= 16 Word Guideline =

The 16 Word Guideline, or the 16-letter Principle (十六字方针; Phương châm 16 chữ) is a set of diplomatic principles acknowledged between the People's Republic of China and the Socialist Republic of Vietnam in 1999 as the two countries sought to improve their strained relations after the Cambodian-Vietnamese War and the subsequent Sino-Vietnamese War.

These principles, said to be "guiding the development of bilateral relations in the new century", were jointly set by the highest leaders from both countries' ruling communist parties: Lê Khả Phiêu, Vietnamese Communist Party's general secretary and Jiang Zemin, Chinese Communist Party's general secretary.

== Contents ==
The contents of the "16 words" are disputed among various sources. However, there are two distinct versions of this informal guideline that are widely known: a Chinese version and a Vietnamese version.
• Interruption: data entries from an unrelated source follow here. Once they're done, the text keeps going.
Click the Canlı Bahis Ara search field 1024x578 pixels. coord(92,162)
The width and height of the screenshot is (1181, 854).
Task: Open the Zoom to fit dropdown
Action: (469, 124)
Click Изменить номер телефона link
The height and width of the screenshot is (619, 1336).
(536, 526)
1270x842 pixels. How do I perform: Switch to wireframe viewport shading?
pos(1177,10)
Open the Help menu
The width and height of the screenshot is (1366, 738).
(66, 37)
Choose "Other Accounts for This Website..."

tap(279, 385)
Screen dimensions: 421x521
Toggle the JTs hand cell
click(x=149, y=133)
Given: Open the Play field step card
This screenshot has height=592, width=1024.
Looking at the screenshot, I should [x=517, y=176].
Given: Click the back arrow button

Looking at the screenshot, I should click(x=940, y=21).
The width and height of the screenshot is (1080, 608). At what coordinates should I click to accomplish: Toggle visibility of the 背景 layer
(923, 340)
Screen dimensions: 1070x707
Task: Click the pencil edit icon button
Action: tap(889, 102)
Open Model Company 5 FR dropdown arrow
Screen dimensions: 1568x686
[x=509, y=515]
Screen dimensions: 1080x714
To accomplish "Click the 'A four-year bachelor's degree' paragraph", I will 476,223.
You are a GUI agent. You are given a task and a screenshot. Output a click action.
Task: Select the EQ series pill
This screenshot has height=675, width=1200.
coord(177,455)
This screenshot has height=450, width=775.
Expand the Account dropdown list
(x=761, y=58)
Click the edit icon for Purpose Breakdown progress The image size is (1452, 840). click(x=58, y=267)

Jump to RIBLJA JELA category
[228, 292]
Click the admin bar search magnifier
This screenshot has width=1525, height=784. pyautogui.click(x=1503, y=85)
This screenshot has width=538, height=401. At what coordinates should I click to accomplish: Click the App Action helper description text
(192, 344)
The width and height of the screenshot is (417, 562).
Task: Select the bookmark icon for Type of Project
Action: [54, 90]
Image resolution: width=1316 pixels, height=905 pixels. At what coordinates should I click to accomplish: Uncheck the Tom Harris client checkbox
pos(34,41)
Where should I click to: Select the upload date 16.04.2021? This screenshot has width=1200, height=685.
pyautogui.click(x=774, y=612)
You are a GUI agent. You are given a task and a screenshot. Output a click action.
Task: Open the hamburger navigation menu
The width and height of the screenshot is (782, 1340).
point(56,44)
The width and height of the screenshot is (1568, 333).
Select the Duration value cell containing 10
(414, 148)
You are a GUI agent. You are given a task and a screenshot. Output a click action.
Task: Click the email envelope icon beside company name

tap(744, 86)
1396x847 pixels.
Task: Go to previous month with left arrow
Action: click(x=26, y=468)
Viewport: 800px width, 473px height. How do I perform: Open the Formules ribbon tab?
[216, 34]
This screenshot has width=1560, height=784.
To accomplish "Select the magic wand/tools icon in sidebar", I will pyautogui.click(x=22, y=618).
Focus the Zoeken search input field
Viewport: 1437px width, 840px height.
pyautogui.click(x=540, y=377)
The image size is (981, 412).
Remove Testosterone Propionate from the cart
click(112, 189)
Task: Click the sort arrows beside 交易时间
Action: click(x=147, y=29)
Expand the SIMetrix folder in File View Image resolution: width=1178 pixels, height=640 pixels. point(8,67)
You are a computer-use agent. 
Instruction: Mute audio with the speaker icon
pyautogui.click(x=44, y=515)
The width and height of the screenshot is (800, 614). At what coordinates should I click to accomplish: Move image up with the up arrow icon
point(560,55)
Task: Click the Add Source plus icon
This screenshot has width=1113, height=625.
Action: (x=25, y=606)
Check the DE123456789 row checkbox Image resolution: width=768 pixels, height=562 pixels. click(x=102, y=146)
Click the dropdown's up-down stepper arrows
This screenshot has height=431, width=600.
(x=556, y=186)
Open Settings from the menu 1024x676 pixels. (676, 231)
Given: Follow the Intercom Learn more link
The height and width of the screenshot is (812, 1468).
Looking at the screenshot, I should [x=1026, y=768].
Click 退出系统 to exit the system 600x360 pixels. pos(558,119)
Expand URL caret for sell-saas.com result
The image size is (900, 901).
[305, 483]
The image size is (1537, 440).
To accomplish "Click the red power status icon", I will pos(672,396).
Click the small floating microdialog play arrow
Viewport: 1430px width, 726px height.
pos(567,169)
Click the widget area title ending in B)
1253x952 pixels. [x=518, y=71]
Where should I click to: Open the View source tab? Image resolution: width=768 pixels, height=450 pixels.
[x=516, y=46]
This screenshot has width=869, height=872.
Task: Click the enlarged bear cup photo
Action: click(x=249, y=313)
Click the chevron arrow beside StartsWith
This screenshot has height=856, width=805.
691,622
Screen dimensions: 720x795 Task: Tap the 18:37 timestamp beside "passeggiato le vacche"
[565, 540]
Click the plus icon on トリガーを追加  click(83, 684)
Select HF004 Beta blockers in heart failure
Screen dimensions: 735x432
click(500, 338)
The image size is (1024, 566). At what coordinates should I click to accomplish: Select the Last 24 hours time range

The Chinese version, often cited by high-ranking Chinese officials in many official visits between the two countries and is believed to be the original version proposed by the Chinese prior to the 1999 meeting, is as follows:

| Chinese | Sino-Vietnamese | English |
|---|---|---|
| 山水相連 | Sơn thủy tương liên, | Our borders interlinked, |
| 理想相通 | Lý tưởng tương thông, | Ideals interconnected, |
| 文化相同 | Văn hóa tương đồng, | Cultures interwoven, |
| 運命相關 | Vận mệnh tương quan. | And our fates intertwined. |

The Vietnamese version, said to be the adaptation of the aforementioned version and commonly cited in Vietnamese state-run media during high-level visits between Vietnam and China, is as follows:

| Vietnamese | Chinese | Sino-Vietnamese | English |
|---|---|---|---|
| Láng giềng hữu nghị, | 睦邻友好 | Mục lân hữu hảo, | Friendly neighbourliness, |
| Hợp tác toàn diện, | 全面合作 | Toàn diện hợp tác, | Comprehensive cooperation, |
| Ổn định lâu dài, | 长期稳定 | Trường kỳ ổn định, | Long-term stability, |
| Hướng tới tương lai. | 面向未来 | Diện hướng vị lai. | Future-oriented thinking. |

== Controversies ==
The 16 Word Guideline is often the subject of controversies and public discourse in Vietnam, especially during important diplomatic events between Vietnam and China. Government critics view the principle, among other agreements with China during the normalization of relations between the two countries, as a concession to China. This view is said to stem from anti-communist sentiments as well as deep-rooted wariness since the people of Vietnam has been at constant war with China for millennia and because of territorial disputes regarding Paracel and Spratly.